People sometimes ask me, “what does the Bible say about heaven?” or “what does the Bible say about sin?” or whatever. And most often there isn’t a simple answer because the Bible is a collection of writings written at different times for different purposes by different people and those writings don’t always agree. We can’t use the Bible like an instruction manual, it is far too fluid and complex and demanding.

Today’s readings about the coming of the Holy Spirit in a new and personal way are a good example.

In the first reading we heard from the Book of Acts.  It was written to show how the gospel was spread from Jerusalem across the mediterranean world to Rome, the center of the Empire. In today’s exciting account, the Holy Spirit comes to the disciples in wind and fire on a festival day when Jerusalem is full of Jews from across the known world and the disciples go out into the streets speaking in different languages. Then Peter gets up and preaches his first sermon putting the whole thing into the context of God’s Spirit being poured out. This is no inner mystical experience but an exuberant outpouring of God’s energy that touches every life present.

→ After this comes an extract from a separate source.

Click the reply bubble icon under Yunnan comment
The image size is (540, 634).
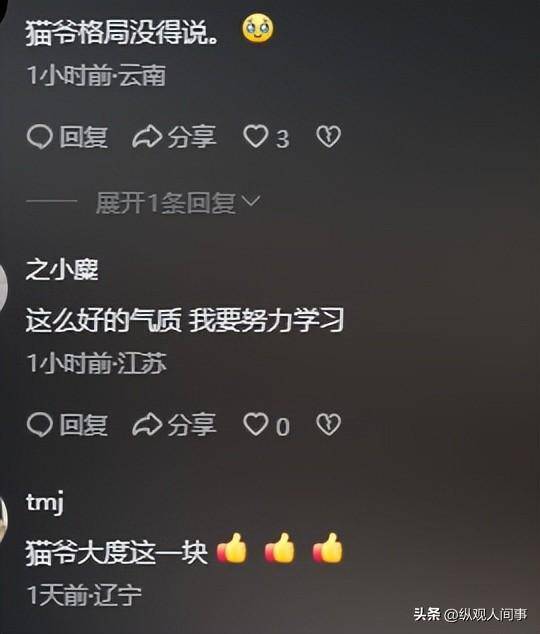[39, 137]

I love this story and I love the kind of Christian experience which is described here and in in our second reading. Paul is writing to the church in Corinth, giving them practical instruction for worship. He writes, “To each is given the manifestation of the Spirit for the common good. To one is given through the Spirit the utterance of wisdom, and to another the utterance of knowledge according to the same Spirit, to another faith by the same Spirit, to another gifts of healing by the one Spirit, to another the working of miracles, to another prophecy, to another the discernment of spirits, to another various kinds of tongues, to another the interpretation of tongues.”

In the mid 1970s there was a charismatic revival in the Anglican and Catholic churches, starting down in Van Nuys.

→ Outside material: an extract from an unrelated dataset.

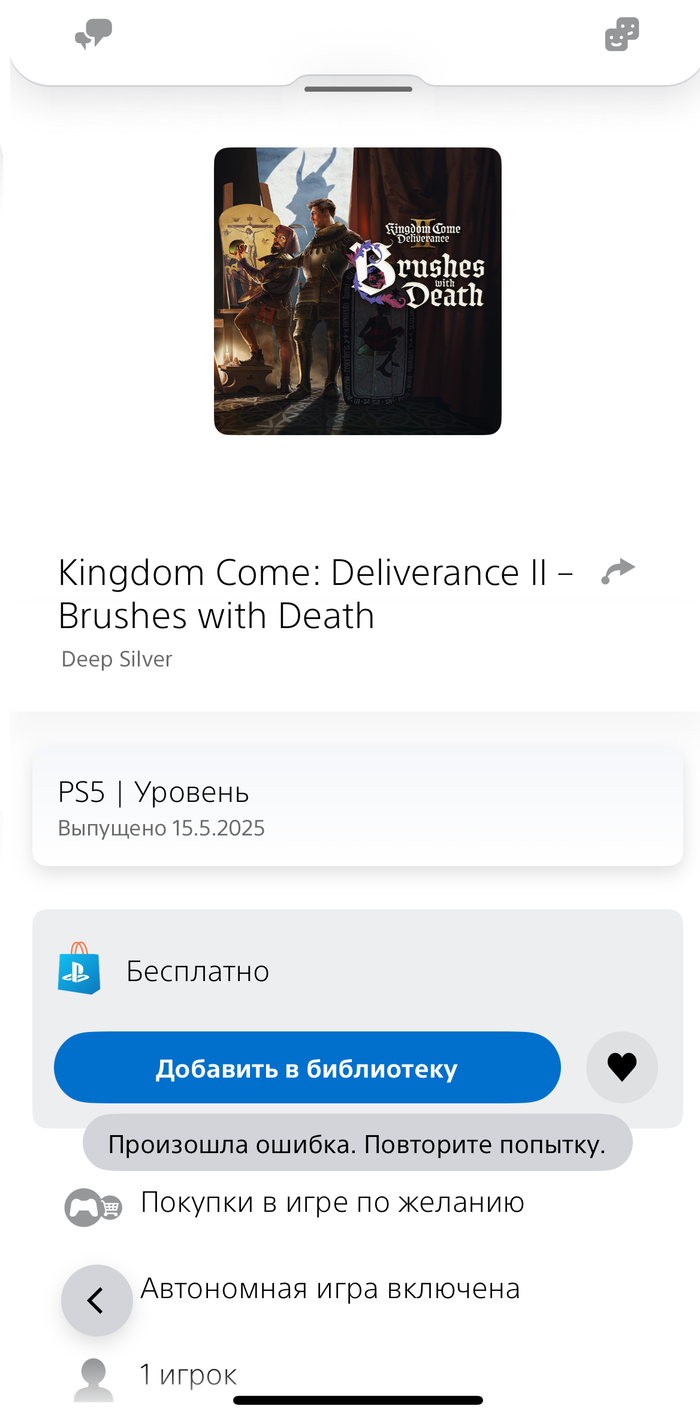This screenshot has width=700, height=1412.
Task: Tap the top sheet drag handle
Action: (x=358, y=89)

For me those were exciting times with healing and prophecy and speaking in tongues. I have often wondered why that didn’t continue – why those of you who speak in tongues only do it privately at home and why we no longer lay hands on people and expect them to be healed and why we are almost apologetic when we see visions and dream dreams.

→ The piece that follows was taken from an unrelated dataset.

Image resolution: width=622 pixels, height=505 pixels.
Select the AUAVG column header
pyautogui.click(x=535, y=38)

But then I think abut the gospel reading from John. This is also an account of the disciples receiving the Holy Spirit, but a very different one. Jesus appears among the disciples with his customary greeting of “Peace be with you” and then shows them the marks of the crucifixion almost to prove it him just in case they thought he was someone else. Then “he breathed on them and said to them, “Receive the Holy Spirit.” You can’t get much more intimate and personal than that. No rushing into the streets, no-one accusing them of being drunk, no speaking in tongues, just the quiet breath of Jesus.

So we have two quite different accounts of what happened and they just sit side by side with no scriptural attempt to compare and contrast or to sync them in some way. Perhaps they happened on different days to different disciples, perhaps the people who wrote these things down were reflecting their own experiences several decades later. We don’t know.

So what does the Bible say about the Holy Spirit?

In the psalm we were reminded that the Spirit was there at the very beginning of creation and continues to be active in renewing the face of the earth.

The Spirit was there at the very beginning, but at Pentecost the Holy Spirit was made available to all followers of Jesus in a new and different way. It empowered them to take on the work that Jesus had been doing. Which is why it is the birthday of the church. On Pentecost the church was born with the mission to be the manifestation of the Christ in the world. Jesus is no longer physically present, but his work continues.

His work has continued through the centuries and continues today.  We are the ones who get to continue Jesus’ work of healing and reconciliation, we are the ones who get to be God with flesh on, and we are given the power of the Holy Spirit to do just that.

But let us not fall into the trap of thinking that the Holy Spirit powers our work like gas or electricity powers our cars. We don’t come to church on Sunday to get our tanks filled with the Holy Spirit and then go off to do God’s work during the week, because the Holy Spirit is not a fuel but a person. And the Holy Spirit is renewing the face of the world outside the walls of the institutional church as well as within it.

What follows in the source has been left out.